Why Feel-Good Policy Rarely Works Best Timothy Snowball
Reprinted with permission from Pacific Legal Foundation’s Summer Sword & Scales.
Developing effective public policy is tough, thoughtful work. There is so much to consider: What is the problem? What can be done about it? Who is best equipped (and legally authorized) to do it?
What is the likelihood of success? Time, study, and seriousness are the name of the game.
That is, unless you’re a California state official. In that case, no hard thinking — or data — is needed. Just develop public policy based on what feels good. The California plastic straw ban is a prime example.
In an effort to seem as ecofriendly as possible, California, along with several cities and localities around the country, have decided to outlaw plastic straws in bars and restaurants unless upon specific request.
These sweeping policy decisions were not based on serious contemplation of the issue, studies looking into the best environmental practices, or considering reality. Instead, they were inspired by a report from a 9-year-old and a viral YouTube video featuring an injured sea turtle.
Here’s the background: Eight years ago, a fifth-grader named Milo Cress began a campaign urging his hometown to “Be Straw Free.” He encouraged restaurants to ask customers before offering straws. As part of the campaign, Milo called a handful of straw manufacturers and asked them how many straws they sell. Then, based on that limited data, he extrapolated a claim that Americans consume 500 million plastic straws a day.

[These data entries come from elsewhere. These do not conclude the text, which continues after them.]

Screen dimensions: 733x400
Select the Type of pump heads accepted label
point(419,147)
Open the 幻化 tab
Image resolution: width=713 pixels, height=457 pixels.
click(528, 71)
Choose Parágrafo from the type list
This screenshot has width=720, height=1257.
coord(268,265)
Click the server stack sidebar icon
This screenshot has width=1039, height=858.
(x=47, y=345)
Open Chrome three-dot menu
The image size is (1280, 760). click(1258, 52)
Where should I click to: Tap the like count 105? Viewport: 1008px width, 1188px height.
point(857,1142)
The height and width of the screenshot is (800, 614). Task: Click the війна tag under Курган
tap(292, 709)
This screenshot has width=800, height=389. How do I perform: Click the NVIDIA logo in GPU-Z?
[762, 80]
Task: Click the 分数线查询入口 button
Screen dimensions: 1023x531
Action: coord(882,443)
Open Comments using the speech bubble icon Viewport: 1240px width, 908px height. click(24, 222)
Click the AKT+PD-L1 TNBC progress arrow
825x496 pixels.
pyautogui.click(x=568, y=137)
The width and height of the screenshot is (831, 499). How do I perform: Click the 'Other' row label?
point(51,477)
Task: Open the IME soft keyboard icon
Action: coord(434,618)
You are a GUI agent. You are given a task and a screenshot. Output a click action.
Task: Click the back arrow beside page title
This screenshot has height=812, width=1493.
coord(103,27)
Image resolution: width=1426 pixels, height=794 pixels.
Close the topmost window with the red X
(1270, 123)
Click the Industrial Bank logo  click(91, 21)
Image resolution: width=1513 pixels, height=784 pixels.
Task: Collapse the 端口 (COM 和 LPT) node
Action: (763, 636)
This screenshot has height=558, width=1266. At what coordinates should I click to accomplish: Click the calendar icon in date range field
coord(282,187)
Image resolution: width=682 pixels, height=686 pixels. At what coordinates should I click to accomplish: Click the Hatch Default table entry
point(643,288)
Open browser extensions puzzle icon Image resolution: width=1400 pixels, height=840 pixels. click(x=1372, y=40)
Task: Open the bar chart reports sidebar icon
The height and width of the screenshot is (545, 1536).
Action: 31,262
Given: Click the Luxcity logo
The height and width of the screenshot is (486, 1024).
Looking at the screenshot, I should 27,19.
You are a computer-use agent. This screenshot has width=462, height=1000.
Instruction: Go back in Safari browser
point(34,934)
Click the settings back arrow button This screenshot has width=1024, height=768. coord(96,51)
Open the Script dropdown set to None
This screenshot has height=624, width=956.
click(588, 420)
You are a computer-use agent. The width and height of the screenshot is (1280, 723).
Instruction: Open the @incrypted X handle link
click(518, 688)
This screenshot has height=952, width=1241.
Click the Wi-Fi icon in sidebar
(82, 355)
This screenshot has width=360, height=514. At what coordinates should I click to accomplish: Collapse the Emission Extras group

That study might be fine for a middle school project. But actual daily straw usage in the United States is between 170 million and 390 million according to real data, still high — but much lower than Milo’s guesstimate.
Despite the true numbers showing otherwise, The New York Times, CNN, The Washington Post, The Wall Street Journal, USA Today, and other media outlets all ran stories citing the 500 million straw estimate. Then, when the sad but hardly scientific video of the sea turtle with a plastic straw stuck in his nose went viral, California lawmakers jumped on the bandwagon to feign legislative concern.
The straw ban makes for a feelgood story and nice talking point for politicians. But as actual public policy, it distracts from potentially much more consequential environmental policies like improving plastic use in products such as shipping containers. It also disregards how many of the proposed alternatives like paper straws and sippable cup lids have a worse environmental impact than plastic straws, or how the amount of plastic waste produced by Americans, relative to the rest of the world, is negligible.
Politicians pushing the straw ban narrative seem to think that reality or actual solutions shouldn’t get in the way of a feel-good story or scoring political points. But knee-jerk public policy making like this is a poor excuse for real solutions.
Timothy Snowball is an attorney with Pacific Legal Foundation.